*TASK DIRECTIONS:* Below are the records. Retype exactly the lines between the lines holding "You are a computer-use agent. The height" and "Zoom out with the minus button", inclusive.

################

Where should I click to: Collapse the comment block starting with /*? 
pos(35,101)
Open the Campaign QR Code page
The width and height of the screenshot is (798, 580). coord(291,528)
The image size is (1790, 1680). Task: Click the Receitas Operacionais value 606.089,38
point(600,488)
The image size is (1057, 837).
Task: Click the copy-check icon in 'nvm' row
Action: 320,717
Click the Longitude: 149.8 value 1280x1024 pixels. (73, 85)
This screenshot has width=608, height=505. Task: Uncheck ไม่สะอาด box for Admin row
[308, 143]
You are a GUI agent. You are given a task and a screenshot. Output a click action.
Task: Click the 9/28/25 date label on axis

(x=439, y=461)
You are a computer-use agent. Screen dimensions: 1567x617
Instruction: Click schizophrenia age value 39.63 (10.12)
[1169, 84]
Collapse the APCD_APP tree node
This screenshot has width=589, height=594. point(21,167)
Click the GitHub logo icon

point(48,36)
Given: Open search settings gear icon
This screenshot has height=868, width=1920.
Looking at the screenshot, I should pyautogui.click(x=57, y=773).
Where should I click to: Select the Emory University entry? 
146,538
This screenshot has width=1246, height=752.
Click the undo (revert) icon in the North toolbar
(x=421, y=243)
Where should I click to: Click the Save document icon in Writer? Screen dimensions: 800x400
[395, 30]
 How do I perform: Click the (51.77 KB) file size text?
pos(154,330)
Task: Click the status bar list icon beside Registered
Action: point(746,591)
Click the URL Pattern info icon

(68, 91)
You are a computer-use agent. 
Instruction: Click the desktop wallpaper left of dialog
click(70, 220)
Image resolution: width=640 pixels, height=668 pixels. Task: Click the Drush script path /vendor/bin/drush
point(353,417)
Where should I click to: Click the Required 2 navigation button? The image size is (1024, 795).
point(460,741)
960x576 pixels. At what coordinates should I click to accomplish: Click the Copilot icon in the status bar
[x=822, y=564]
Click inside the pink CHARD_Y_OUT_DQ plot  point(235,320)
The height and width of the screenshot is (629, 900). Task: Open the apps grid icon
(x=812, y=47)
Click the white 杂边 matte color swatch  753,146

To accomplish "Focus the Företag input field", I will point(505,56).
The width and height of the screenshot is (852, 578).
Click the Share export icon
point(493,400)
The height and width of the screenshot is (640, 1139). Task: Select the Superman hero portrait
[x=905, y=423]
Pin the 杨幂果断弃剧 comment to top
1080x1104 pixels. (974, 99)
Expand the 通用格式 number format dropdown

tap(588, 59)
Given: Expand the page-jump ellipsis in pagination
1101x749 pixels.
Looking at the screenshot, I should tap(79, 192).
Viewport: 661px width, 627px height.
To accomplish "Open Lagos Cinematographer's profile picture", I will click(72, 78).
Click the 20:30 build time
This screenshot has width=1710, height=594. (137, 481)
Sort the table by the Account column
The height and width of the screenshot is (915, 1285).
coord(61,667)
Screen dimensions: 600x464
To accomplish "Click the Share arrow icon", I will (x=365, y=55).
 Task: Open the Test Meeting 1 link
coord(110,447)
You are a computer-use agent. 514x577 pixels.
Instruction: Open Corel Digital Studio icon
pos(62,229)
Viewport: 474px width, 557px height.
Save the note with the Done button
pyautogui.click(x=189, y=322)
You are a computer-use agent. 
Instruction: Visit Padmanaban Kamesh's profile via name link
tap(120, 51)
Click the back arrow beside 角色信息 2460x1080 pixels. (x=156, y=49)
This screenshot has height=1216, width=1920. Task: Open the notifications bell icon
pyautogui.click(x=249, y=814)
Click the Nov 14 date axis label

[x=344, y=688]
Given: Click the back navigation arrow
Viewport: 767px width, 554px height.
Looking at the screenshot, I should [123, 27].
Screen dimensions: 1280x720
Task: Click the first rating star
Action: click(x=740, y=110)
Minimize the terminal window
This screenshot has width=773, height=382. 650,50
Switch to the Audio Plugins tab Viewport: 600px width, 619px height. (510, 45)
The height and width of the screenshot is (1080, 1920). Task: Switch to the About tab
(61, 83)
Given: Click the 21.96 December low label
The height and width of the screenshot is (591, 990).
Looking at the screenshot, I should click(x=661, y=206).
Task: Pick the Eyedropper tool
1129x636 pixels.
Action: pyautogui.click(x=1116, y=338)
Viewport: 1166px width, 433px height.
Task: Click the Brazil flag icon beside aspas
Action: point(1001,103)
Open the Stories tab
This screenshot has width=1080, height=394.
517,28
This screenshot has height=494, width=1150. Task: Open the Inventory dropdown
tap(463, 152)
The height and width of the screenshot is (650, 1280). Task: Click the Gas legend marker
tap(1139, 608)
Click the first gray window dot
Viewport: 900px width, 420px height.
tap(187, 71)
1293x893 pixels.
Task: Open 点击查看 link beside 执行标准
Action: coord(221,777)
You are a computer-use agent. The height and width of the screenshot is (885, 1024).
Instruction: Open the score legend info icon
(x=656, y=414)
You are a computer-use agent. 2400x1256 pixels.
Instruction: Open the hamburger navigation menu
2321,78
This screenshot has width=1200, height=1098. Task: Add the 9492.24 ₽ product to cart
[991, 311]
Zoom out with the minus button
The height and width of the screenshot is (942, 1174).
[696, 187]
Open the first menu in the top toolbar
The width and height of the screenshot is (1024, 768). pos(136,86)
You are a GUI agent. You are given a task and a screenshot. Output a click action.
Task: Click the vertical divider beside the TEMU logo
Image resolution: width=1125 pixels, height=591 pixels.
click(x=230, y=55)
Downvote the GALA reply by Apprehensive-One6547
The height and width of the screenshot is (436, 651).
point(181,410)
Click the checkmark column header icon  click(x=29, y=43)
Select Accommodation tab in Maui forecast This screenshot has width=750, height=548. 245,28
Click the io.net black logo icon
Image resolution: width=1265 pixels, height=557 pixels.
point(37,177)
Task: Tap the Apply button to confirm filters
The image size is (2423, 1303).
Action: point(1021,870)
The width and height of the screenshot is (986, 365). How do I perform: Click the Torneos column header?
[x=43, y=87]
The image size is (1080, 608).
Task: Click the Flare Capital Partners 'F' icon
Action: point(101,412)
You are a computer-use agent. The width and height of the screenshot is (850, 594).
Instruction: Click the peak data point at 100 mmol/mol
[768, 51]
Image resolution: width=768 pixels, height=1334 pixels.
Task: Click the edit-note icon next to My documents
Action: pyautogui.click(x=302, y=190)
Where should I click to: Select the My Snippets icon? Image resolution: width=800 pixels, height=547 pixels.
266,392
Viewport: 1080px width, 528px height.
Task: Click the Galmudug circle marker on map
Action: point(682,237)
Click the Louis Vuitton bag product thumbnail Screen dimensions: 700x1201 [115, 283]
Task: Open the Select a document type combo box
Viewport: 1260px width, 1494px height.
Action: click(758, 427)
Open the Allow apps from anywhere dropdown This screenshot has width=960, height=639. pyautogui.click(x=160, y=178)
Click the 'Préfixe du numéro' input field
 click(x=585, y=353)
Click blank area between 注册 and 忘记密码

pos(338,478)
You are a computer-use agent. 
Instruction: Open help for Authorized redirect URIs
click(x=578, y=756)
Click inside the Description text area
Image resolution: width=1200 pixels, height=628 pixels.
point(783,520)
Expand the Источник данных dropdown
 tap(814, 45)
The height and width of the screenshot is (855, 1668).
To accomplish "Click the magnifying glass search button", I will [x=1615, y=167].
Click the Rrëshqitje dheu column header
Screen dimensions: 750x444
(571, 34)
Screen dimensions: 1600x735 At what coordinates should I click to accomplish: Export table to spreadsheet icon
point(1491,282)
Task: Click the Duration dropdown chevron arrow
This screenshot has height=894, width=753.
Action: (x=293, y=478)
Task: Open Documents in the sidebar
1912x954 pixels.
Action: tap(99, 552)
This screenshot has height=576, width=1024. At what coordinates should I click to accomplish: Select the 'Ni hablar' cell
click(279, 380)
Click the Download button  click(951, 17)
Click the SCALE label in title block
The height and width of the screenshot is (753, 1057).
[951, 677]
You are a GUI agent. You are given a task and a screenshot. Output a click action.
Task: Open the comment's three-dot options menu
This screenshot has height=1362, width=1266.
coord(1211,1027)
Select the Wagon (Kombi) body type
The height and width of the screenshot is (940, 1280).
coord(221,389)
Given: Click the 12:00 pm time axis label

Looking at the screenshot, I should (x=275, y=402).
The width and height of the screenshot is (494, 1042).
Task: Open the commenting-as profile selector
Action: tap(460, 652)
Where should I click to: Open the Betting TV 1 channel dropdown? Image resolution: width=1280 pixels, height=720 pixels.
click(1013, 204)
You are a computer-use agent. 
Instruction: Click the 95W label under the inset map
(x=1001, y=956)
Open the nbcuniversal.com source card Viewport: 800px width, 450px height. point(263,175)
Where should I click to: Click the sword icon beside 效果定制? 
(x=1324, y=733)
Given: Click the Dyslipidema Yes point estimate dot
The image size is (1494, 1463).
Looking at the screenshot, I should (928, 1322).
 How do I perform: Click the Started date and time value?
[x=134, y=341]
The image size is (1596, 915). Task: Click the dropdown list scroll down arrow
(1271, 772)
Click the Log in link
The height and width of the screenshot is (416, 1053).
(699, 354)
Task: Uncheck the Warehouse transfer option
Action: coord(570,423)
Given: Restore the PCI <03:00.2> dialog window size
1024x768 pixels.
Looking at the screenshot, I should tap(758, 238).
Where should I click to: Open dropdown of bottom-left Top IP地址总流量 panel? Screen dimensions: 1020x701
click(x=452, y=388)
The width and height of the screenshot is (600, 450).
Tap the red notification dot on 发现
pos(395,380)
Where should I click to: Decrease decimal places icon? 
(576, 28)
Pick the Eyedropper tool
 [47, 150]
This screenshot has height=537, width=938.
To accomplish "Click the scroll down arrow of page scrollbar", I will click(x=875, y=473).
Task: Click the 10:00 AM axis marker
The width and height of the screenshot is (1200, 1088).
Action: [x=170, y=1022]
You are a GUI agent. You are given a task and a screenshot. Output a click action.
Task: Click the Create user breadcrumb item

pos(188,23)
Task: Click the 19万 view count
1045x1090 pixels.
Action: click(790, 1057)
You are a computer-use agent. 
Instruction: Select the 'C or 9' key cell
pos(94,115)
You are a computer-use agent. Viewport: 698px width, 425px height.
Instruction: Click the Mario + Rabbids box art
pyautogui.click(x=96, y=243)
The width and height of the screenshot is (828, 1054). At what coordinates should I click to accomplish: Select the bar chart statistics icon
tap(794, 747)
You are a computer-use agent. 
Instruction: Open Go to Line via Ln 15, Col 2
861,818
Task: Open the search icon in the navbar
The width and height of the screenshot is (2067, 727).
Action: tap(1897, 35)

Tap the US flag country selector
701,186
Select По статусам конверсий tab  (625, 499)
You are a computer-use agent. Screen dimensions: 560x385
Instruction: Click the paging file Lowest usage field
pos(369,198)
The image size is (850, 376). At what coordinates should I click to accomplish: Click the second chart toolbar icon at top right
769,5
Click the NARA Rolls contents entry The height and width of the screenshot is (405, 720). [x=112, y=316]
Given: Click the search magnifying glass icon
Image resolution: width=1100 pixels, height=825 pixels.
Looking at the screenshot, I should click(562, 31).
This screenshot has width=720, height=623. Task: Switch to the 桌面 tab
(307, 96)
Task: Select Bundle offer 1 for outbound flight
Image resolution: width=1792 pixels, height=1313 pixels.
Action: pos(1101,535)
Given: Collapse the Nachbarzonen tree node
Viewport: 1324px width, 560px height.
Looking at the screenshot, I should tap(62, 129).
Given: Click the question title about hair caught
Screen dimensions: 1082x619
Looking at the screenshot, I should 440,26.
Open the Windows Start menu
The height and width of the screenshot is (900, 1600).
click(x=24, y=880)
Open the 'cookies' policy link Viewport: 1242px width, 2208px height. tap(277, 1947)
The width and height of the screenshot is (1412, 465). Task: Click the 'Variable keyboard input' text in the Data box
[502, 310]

################

*YOUR RESPONSE:*
You are a computer-use agent. The height and width of the screenshot is (885, 1024).
Instruction: Open the score legend info icon
(x=656, y=414)
You are a computer-use agent. 2400x1256 pixels.
Instruction: Open the hamburger navigation menu
2321,78
This screenshot has width=1200, height=1098. Task: Add the 9492.24 ₽ product to cart
[991, 311]
Zoom out with the minus button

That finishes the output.